[Source data]
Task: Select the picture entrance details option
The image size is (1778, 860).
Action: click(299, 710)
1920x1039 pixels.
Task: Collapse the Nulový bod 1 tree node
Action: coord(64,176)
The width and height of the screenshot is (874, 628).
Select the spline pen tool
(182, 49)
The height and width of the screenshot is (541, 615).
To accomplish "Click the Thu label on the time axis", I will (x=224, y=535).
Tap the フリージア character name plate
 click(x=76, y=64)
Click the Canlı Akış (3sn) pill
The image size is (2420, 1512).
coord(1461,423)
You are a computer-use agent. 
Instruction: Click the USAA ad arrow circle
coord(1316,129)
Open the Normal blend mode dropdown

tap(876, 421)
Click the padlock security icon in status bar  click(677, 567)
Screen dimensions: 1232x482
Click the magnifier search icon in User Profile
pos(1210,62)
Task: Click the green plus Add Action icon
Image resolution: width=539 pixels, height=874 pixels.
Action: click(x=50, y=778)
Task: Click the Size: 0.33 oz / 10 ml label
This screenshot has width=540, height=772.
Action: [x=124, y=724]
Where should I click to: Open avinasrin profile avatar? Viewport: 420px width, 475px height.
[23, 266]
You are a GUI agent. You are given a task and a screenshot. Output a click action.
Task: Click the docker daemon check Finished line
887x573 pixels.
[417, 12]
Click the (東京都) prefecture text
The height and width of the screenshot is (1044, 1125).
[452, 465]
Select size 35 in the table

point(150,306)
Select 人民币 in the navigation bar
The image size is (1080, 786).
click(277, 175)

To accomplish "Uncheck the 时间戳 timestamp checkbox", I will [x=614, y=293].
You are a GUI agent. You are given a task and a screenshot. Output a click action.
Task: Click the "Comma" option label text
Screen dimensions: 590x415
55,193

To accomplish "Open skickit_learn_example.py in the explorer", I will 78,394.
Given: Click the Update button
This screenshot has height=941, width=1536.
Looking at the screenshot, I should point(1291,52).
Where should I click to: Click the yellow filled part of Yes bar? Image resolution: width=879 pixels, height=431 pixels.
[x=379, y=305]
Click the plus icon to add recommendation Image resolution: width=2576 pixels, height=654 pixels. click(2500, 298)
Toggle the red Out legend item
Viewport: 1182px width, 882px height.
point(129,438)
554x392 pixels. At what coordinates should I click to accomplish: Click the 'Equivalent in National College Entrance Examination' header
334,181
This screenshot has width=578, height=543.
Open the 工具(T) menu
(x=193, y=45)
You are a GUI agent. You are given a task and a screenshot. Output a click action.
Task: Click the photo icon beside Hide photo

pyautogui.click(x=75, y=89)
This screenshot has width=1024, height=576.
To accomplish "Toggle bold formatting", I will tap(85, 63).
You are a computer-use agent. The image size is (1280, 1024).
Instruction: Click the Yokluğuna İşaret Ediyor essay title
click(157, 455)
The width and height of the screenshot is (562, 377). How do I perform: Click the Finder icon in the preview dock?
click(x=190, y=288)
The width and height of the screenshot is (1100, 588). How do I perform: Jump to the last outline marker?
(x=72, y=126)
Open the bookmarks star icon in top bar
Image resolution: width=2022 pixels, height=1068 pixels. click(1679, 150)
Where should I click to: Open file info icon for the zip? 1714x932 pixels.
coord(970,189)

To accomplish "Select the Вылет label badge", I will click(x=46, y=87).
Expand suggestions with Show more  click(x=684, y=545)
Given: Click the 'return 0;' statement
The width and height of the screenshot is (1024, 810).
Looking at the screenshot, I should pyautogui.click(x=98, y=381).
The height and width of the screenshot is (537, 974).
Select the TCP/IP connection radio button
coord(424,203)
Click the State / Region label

=== Your assignment ===
Every single line of the data above must be set down again exactly.

=== Answer area ===
Task: Select the picture entrance details option
The image size is (1778, 860).
Action: click(299, 710)
1920x1039 pixels.
Task: Collapse the Nulový bod 1 tree node
Action: coord(64,176)
The width and height of the screenshot is (874, 628).
Select the spline pen tool
(182, 49)
The height and width of the screenshot is (541, 615).
To accomplish "Click the Thu label on the time axis", I will (x=224, y=535).
Tap the フリージア character name plate
 click(x=76, y=64)
Click the Canlı Akış (3sn) pill
The image size is (2420, 1512).
coord(1461,423)
You are a computer-use agent. 
Instruction: Click the USAA ad arrow circle
coord(1316,129)
Open the Normal blend mode dropdown

tap(876, 421)
Click the padlock security icon in status bar  click(677, 567)
Screen dimensions: 1232x482
Click the magnifier search icon in User Profile
pos(1210,62)
Task: Click the green plus Add Action icon
Image resolution: width=539 pixels, height=874 pixels.
Action: click(x=50, y=778)
Task: Click the Size: 0.33 oz / 10 ml label
This screenshot has width=540, height=772.
Action: [x=124, y=724]
Where should I click to: Open avinasrin profile avatar? Viewport: 420px width, 475px height.
[23, 266]
You are a GUI agent. You are given a task and a screenshot. Output a click action.
Task: Click the docker daemon check Finished line
887x573 pixels.
[417, 12]
Click the (東京都) prefecture text
The height and width of the screenshot is (1044, 1125).
[452, 465]
Select size 35 in the table

point(150,306)
Select 人民币 in the navigation bar
The image size is (1080, 786).
click(277, 175)

To accomplish "Uncheck the 时间戳 timestamp checkbox", I will [x=614, y=293].
You are a GUI agent. You are given a task and a screenshot. Output a click action.
Task: Click the "Comma" option label text
Screen dimensions: 590x415
55,193

To accomplish "Open skickit_learn_example.py in the explorer", I will 78,394.
Given: Click the Update button
This screenshot has height=941, width=1536.
Looking at the screenshot, I should point(1291,52).
Where should I click to: Click the yellow filled part of Yes bar? Image resolution: width=879 pixels, height=431 pixels.
[x=379, y=305]
Click the plus icon to add recommendation Image resolution: width=2576 pixels, height=654 pixels. click(2500, 298)
Toggle the red Out legend item
Viewport: 1182px width, 882px height.
point(129,438)
554x392 pixels. At what coordinates should I click to accomplish: Click the 'Equivalent in National College Entrance Examination' header
334,181
This screenshot has width=578, height=543.
Open the 工具(T) menu
(x=193, y=45)
You are a GUI agent. You are given a task and a screenshot. Output a click action.
Task: Click the photo icon beside Hide photo

pyautogui.click(x=75, y=89)
This screenshot has width=1024, height=576.
To accomplish "Toggle bold formatting", I will tap(85, 63).
You are a computer-use agent. The image size is (1280, 1024).
Instruction: Click the Yokluğuna İşaret Ediyor essay title
click(157, 455)
The width and height of the screenshot is (562, 377). How do I perform: Click the Finder icon in the preview dock?
click(x=190, y=288)
The width and height of the screenshot is (1100, 588). How do I perform: Jump to the last outline marker?
(x=72, y=126)
Open the bookmarks star icon in top bar
Image resolution: width=2022 pixels, height=1068 pixels. click(1679, 150)
Where should I click to: Open file info icon for the zip? 1714x932 pixels.
coord(970,189)

To accomplish "Select the Вылет label badge", I will click(x=46, y=87).
Expand suggestions with Show more  click(x=684, y=545)
Given: Click the 'return 0;' statement
The width and height of the screenshot is (1024, 810).
Looking at the screenshot, I should pyautogui.click(x=98, y=381).
The height and width of the screenshot is (537, 974).
Select the TCP/IP connection radio button
coord(424,203)
Click the State / Region label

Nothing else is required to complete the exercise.